### ОТРЫВОК
########
Печать – это пулемет, из которого стреляет идиотический унтер. И скольких Дон-Кихотов он перестреляет, пока они доберутся до него. Да и вовсе не доберутся никогда.

Finis и могила.

(16 декаб. 1911)

«Общественность», кричат везде, «возникновение в литературе общественного элемента», «пробуждение общественного интереса».

Может быть, я ничего не понимаю; но когда я встречаю человека с «общественным интересом», то не то – чтобы скучаю, не то – чтобы враждую с ним: но просто умираю около него. «Весь смокнул» и растворился: ни ума, ни воли, ни слова, ни души.

Умер.

И пробуждаюсь, открываю глаза, когда догадываюсь или подозреваю, что «общественность» выскочила из человека (соседа, ближнего).

В гимназии, когда «хотелось дать в морду» или обмануть, – тоже хотелось без «общественности», а просто потому, что печально самому и скверно вокруг.

И «социального строя» хотелось без «общественности», а просто: «тогда мы переедем на другую улицу» и «я обзаведусь девчонкою» (девчонки всегда хотелось – гимназистом).

Отчего же я так задыхаюсь, когда говорят об «общественности»? А вот точно говорят о перелете галок. «Полетели к северу», «полетели к югу».

– Ах, – летите, матушки, куда угодно: мне-то какое дело.

Или: «люди идут к целям»; но я знаю, что всякое «идут» обусловлено дорогой, а не тем, кто «идут». И вот отчего так скучны эти галчата.
########
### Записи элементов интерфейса
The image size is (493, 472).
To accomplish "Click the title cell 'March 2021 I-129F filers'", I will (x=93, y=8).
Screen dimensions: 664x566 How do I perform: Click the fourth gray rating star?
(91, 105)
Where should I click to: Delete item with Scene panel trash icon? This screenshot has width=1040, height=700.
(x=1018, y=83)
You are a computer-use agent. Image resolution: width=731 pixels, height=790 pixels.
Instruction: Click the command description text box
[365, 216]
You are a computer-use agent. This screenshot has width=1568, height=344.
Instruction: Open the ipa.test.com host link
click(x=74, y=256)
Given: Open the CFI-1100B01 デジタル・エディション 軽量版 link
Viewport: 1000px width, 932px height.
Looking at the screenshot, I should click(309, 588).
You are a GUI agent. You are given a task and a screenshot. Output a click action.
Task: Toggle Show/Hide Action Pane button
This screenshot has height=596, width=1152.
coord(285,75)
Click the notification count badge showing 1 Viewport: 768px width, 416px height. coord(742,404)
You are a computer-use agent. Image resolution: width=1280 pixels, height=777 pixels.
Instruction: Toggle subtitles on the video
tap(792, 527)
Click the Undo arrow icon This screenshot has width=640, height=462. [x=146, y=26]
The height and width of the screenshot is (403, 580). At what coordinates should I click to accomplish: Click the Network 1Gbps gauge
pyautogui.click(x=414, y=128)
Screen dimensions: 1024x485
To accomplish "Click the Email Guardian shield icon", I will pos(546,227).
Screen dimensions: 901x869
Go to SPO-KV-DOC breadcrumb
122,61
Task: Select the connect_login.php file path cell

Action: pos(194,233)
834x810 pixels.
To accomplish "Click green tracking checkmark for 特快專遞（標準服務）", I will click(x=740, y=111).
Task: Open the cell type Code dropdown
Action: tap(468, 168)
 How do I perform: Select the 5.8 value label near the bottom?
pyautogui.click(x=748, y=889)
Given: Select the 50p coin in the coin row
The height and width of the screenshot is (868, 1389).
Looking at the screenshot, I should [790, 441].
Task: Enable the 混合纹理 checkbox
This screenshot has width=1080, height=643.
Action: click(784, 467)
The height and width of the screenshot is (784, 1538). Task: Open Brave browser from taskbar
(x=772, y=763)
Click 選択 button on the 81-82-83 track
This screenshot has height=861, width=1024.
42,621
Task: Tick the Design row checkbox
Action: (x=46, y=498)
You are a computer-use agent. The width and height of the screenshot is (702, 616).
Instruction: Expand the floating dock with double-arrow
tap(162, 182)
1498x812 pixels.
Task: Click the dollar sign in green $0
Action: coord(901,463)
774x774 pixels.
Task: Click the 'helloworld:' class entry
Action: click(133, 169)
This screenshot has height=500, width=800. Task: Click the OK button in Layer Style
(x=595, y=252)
########
### ЗАДАНИЕ
С чем в отрывке сравнивается печать?

### ОТВЕТ
С пулеметом, из которого стреляет идиотический унтер.